===== SUPPLIED DATA =====

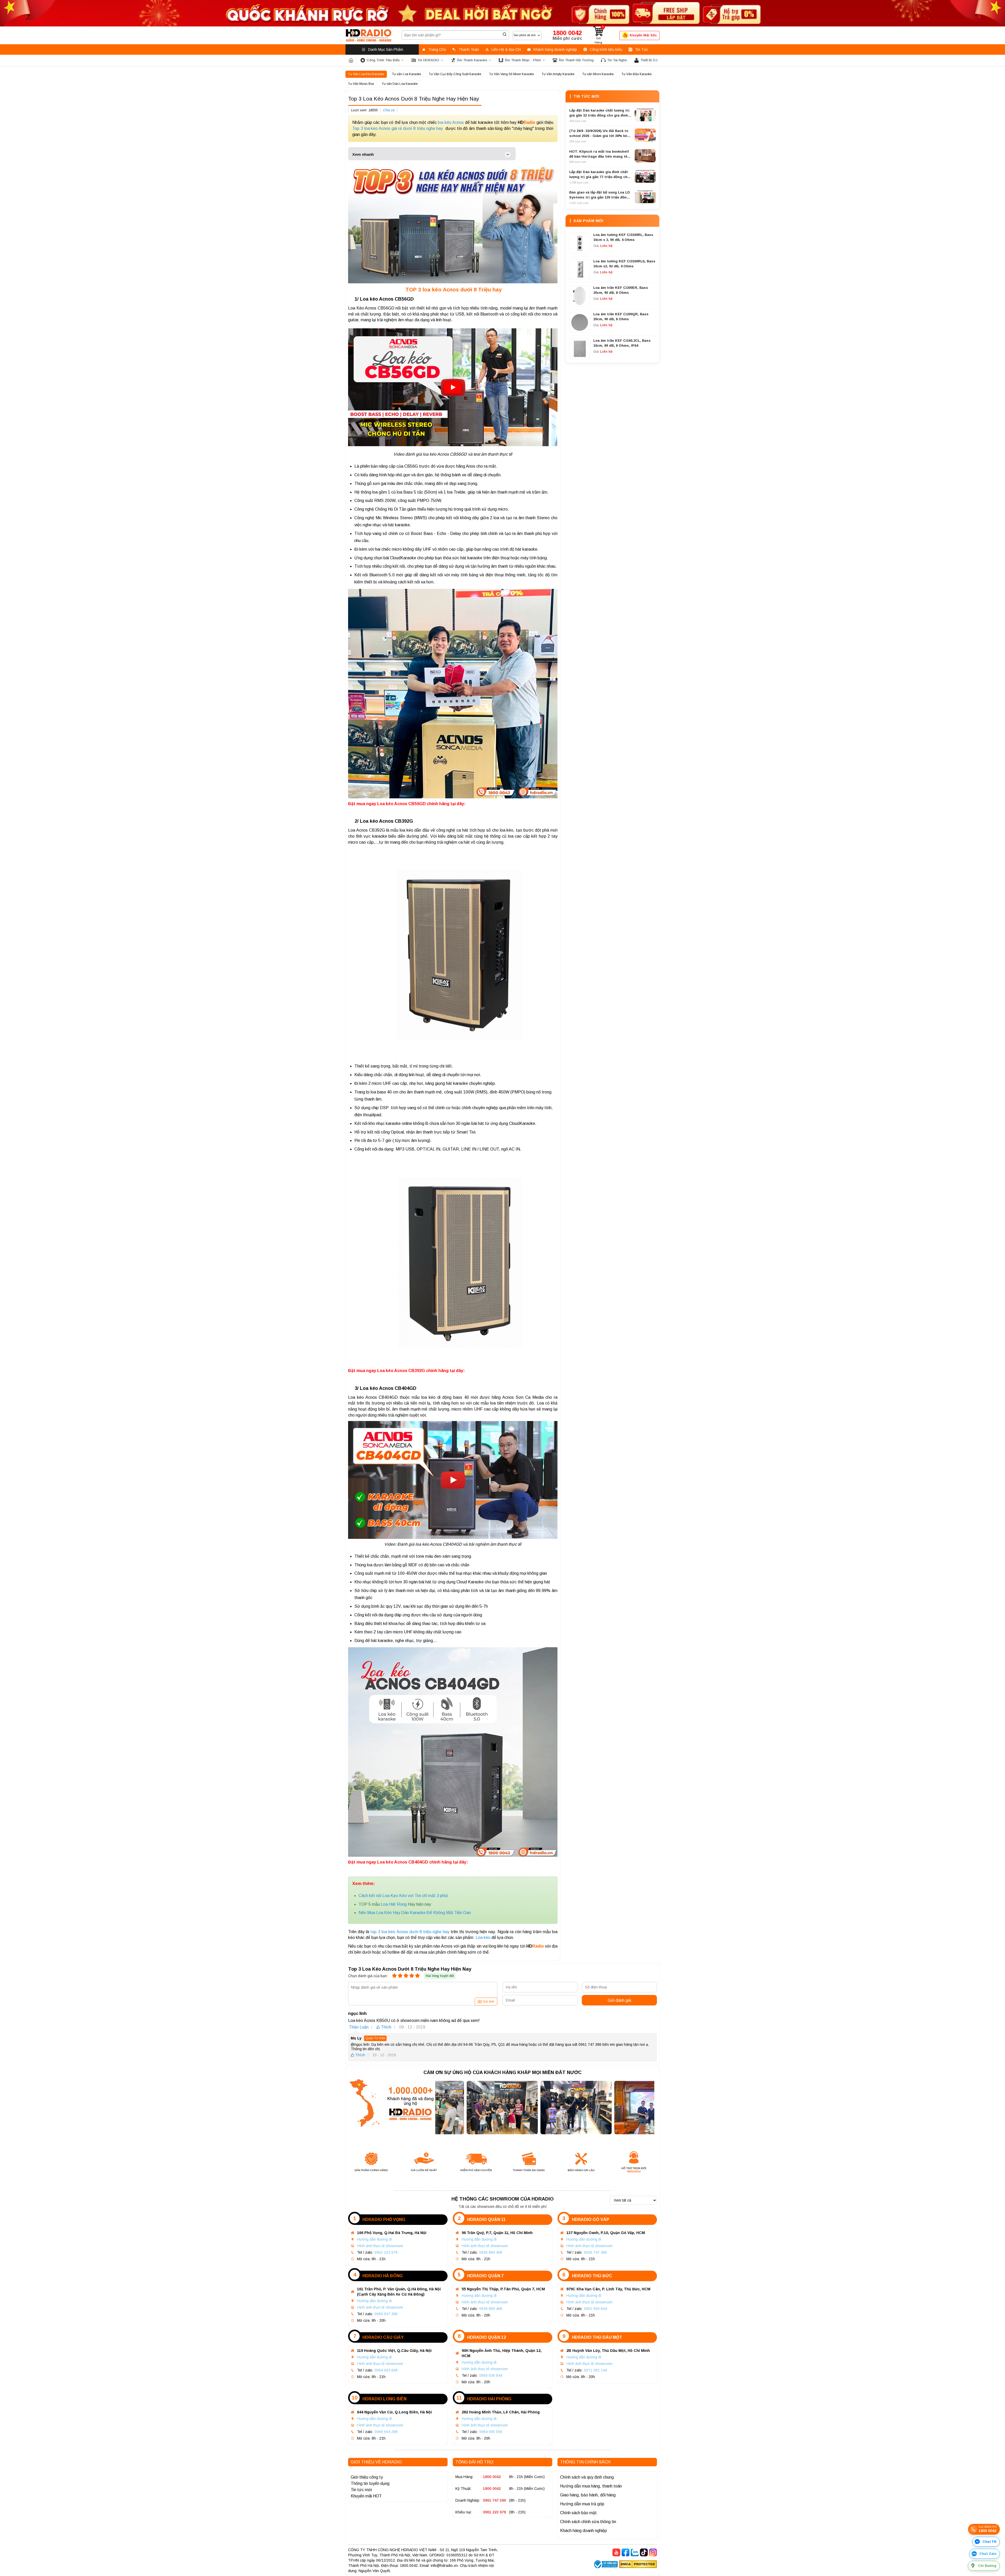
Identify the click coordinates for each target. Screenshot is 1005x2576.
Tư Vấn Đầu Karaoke (637, 74)
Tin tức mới (361, 2489)
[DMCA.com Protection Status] (638, 2564)
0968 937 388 (386, 2314)
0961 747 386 (494, 2500)
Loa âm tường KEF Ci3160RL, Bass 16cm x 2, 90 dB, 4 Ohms (623, 237)
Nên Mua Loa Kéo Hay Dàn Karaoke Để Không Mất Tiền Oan (415, 1912)
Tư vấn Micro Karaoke (598, 74)
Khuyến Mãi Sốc (643, 35)
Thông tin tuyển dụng (370, 2483)
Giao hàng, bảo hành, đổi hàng (588, 2495)
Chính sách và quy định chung (587, 2477)
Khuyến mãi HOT (366, 2496)
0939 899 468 (490, 2309)
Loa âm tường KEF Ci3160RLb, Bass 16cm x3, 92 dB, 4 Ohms (624, 263)
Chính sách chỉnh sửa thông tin (588, 2521)
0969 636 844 (490, 2375)
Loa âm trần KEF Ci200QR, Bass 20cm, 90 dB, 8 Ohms (621, 316)
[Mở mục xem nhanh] (507, 154)
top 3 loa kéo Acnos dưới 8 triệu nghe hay (410, 1932)
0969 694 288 (386, 2432)
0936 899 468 (490, 2252)
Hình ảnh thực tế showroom (380, 2246)
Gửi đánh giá (619, 2000)
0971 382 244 (595, 2370)
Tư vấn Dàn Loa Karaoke (400, 84)
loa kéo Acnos (451, 122)
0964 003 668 (386, 2370)
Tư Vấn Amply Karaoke (558, 74)
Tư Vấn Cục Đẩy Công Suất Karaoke (455, 74)
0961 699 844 (595, 2309)
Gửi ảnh (488, 2001)
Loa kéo (483, 1937)
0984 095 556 (490, 2432)
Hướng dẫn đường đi (374, 2239)
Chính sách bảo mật (578, 2513)
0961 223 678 (386, 2252)
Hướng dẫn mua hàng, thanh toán (591, 2486)
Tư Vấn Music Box (361, 84)
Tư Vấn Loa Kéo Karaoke (366, 74)
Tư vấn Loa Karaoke (406, 74)
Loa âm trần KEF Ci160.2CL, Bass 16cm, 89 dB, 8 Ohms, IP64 (622, 343)
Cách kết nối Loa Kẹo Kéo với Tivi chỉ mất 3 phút (403, 1895)
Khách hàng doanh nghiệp (583, 2530)
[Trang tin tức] (350, 60)
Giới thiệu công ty (367, 2477)
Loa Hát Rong (394, 1904)
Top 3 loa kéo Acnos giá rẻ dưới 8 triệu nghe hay (398, 128)
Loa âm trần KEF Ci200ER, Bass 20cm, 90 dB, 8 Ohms (620, 290)
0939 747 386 (595, 2252)
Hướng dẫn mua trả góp (582, 2504)
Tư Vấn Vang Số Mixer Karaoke (511, 74)
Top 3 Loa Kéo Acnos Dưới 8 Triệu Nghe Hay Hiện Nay (413, 99)
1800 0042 (492, 2477)
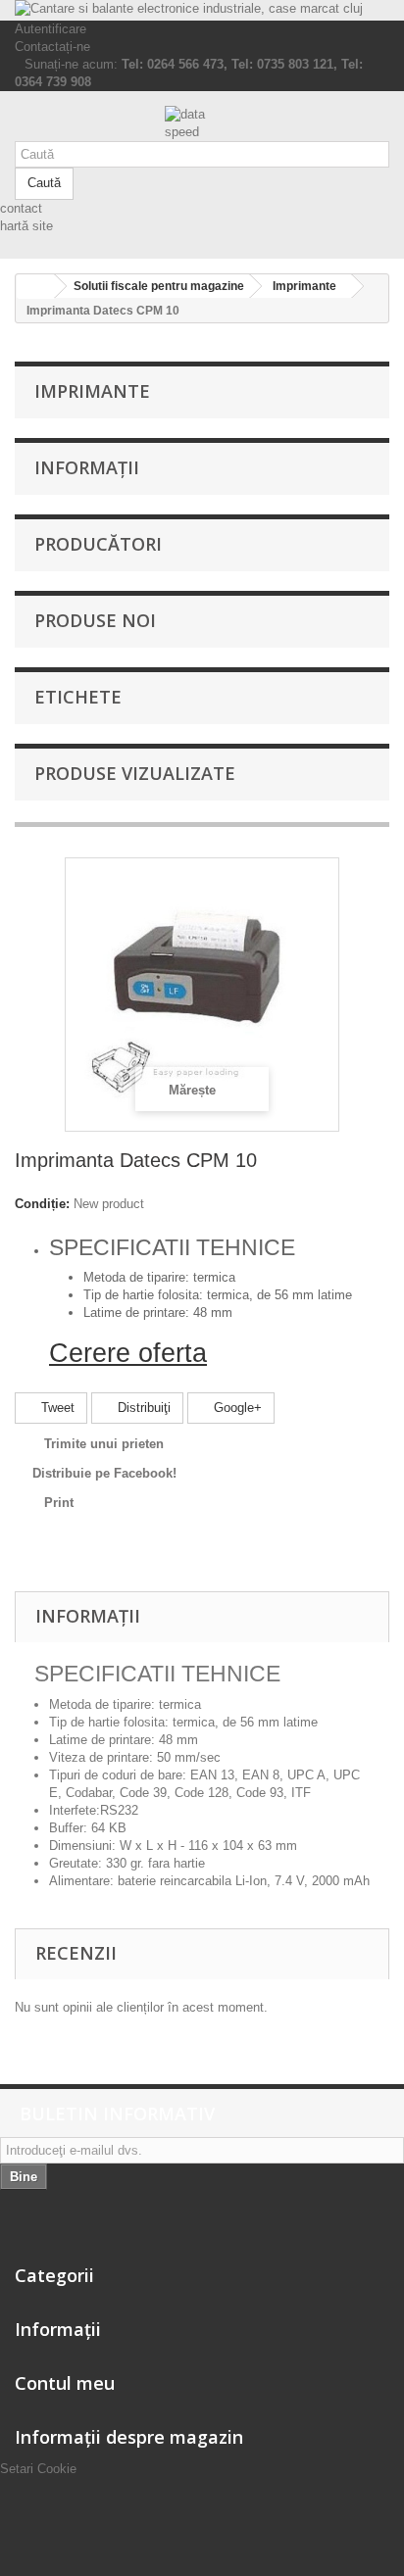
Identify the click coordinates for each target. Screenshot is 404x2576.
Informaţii (86, 467)
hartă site (26, 226)
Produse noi (95, 620)
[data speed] (202, 123)
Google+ (236, 1407)
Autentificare (50, 29)
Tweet (56, 1407)
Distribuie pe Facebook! (104, 1473)
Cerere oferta (128, 1353)
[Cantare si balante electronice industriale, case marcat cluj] (202, 10)
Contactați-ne (52, 46)
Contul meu (65, 2383)
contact (21, 208)
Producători (98, 544)
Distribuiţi (142, 1407)
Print (59, 1502)
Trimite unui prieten (104, 1443)
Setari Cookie (38, 2468)
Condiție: (42, 1203)
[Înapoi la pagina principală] (35, 286)
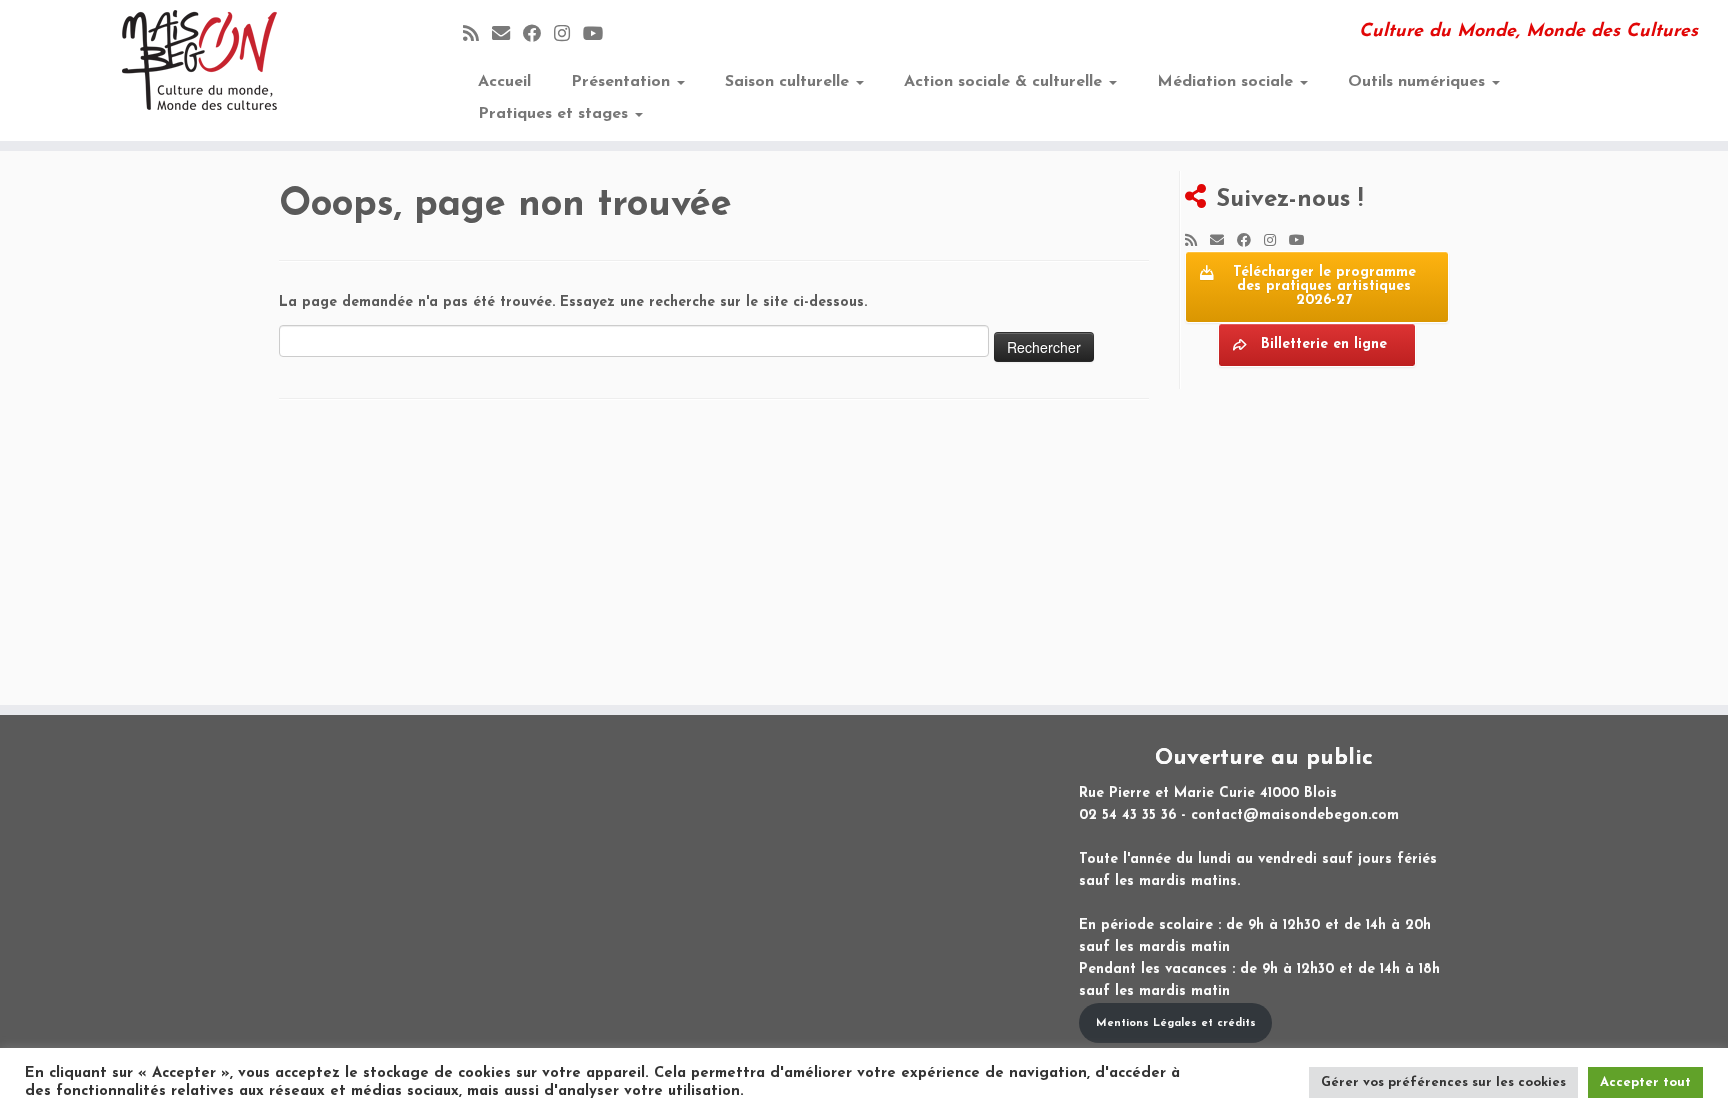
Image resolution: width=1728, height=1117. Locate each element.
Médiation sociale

=====

_WHAT IS EXPECTED_. The expected output is the lines above from the one containing "1800 0042 (492, 2477)" to the one containing "Condiție: (42, 1203)", both ends included, reproduced exactly with every picture left out.

_ANSWER TO THE PROBLEM_.
1800 0042 (492, 2477)
Identify the click coordinates for each target. Screenshot is 404x2576.
Informaţii (86, 467)
hartă site (26, 226)
Produse noi (95, 620)
[data speed] (202, 123)
Google+ (236, 1407)
Autentificare (50, 29)
Tweet (56, 1407)
Distribuie pe Facebook! (104, 1473)
Cerere oferta (128, 1353)
[Cantare si balante electronice industriale, case marcat cluj] (202, 10)
Contactați-ne (52, 46)
Contul meu (65, 2383)
contact (21, 208)
Producători (98, 544)
Distribuiţi (142, 1407)
Print (59, 1502)
Trimite unui prieten (104, 1443)
Setari Cookie (38, 2468)
Condiție: (42, 1203)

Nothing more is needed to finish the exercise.